*TASK DESCRIPTION*. Return every one of the rows below word for word, omitting the pictures.

#### MATERIAL FOR THIS EXERCISE ####

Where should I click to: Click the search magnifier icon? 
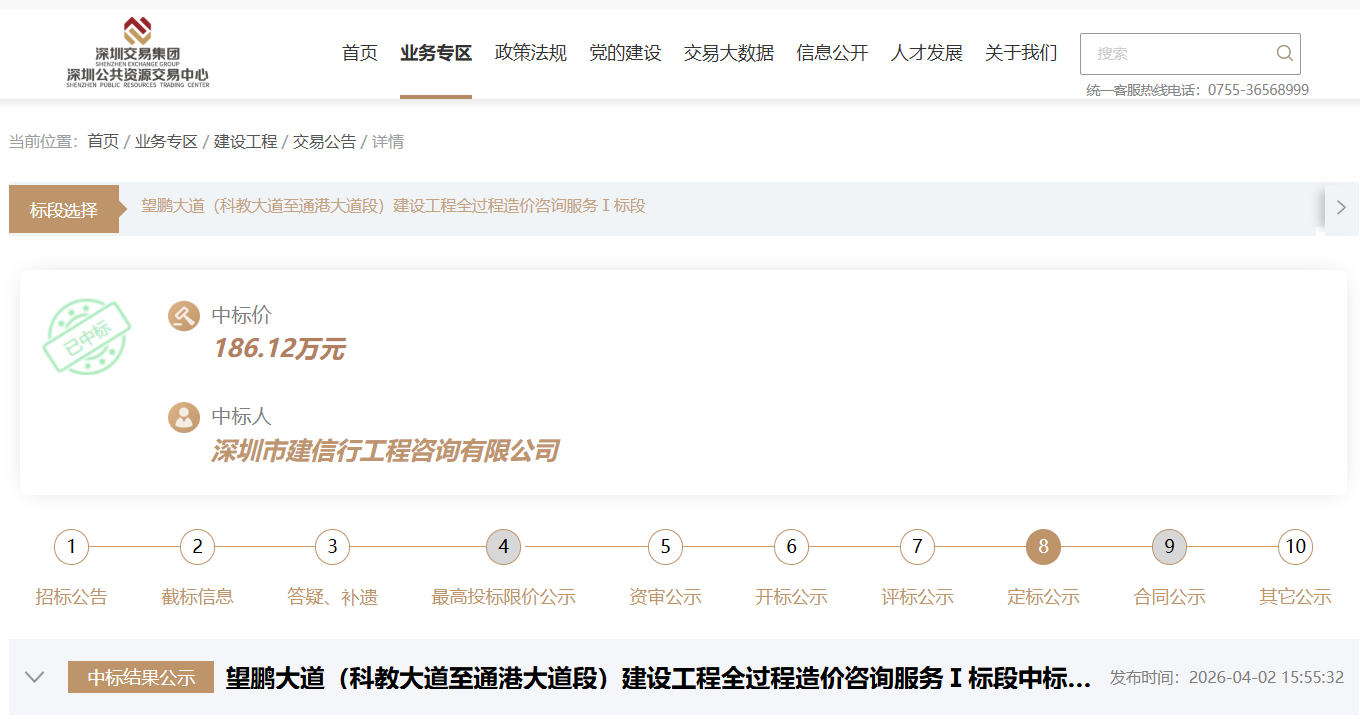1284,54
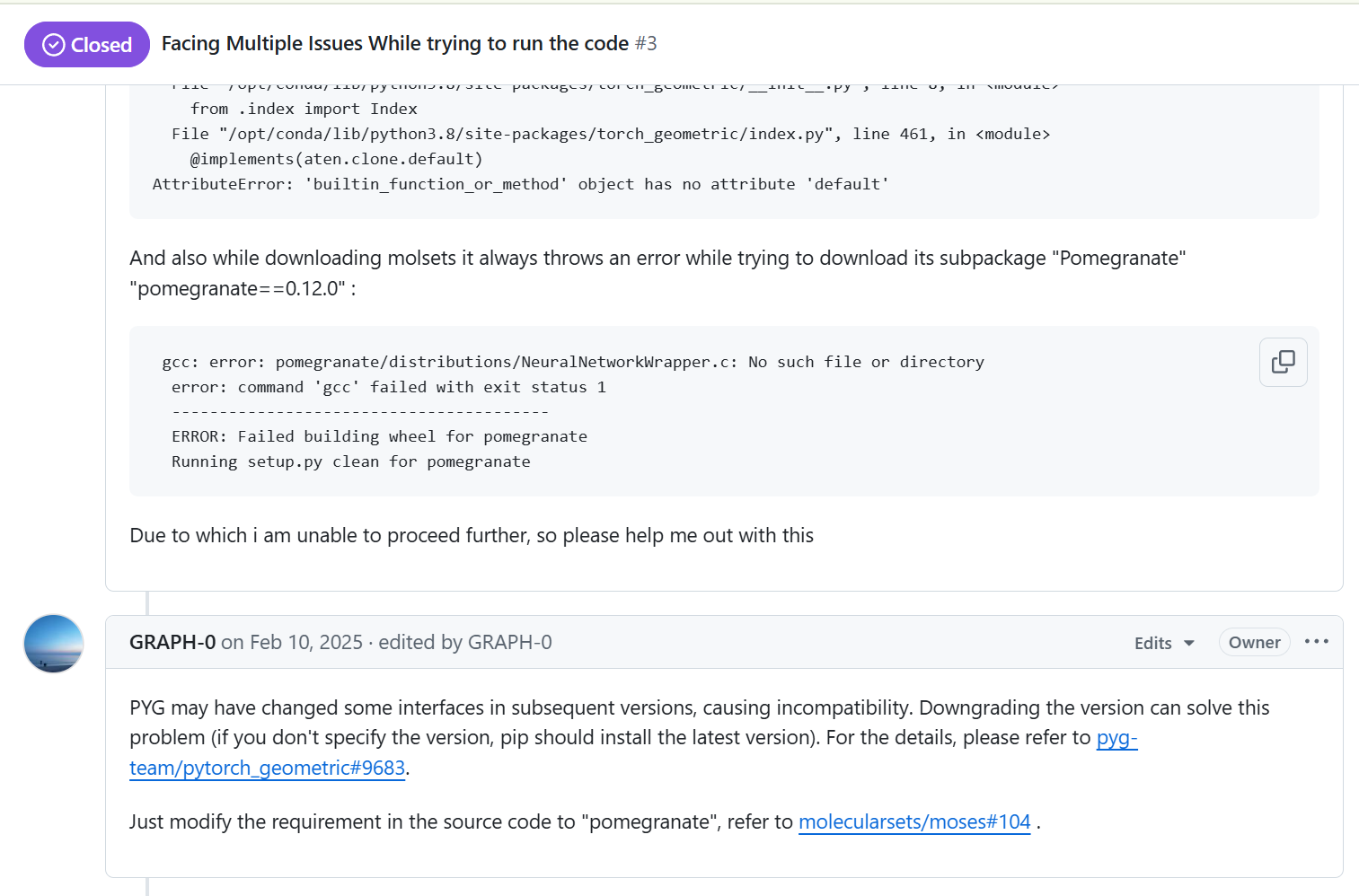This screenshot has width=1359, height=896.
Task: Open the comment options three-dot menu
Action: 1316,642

####

*THE SOLUTION*.
Where should I click to: Click the search magnifier icon? 
1284,54
This screenshot has width=1359, height=896.
Task: Open the comment options three-dot menu
Action: 1316,642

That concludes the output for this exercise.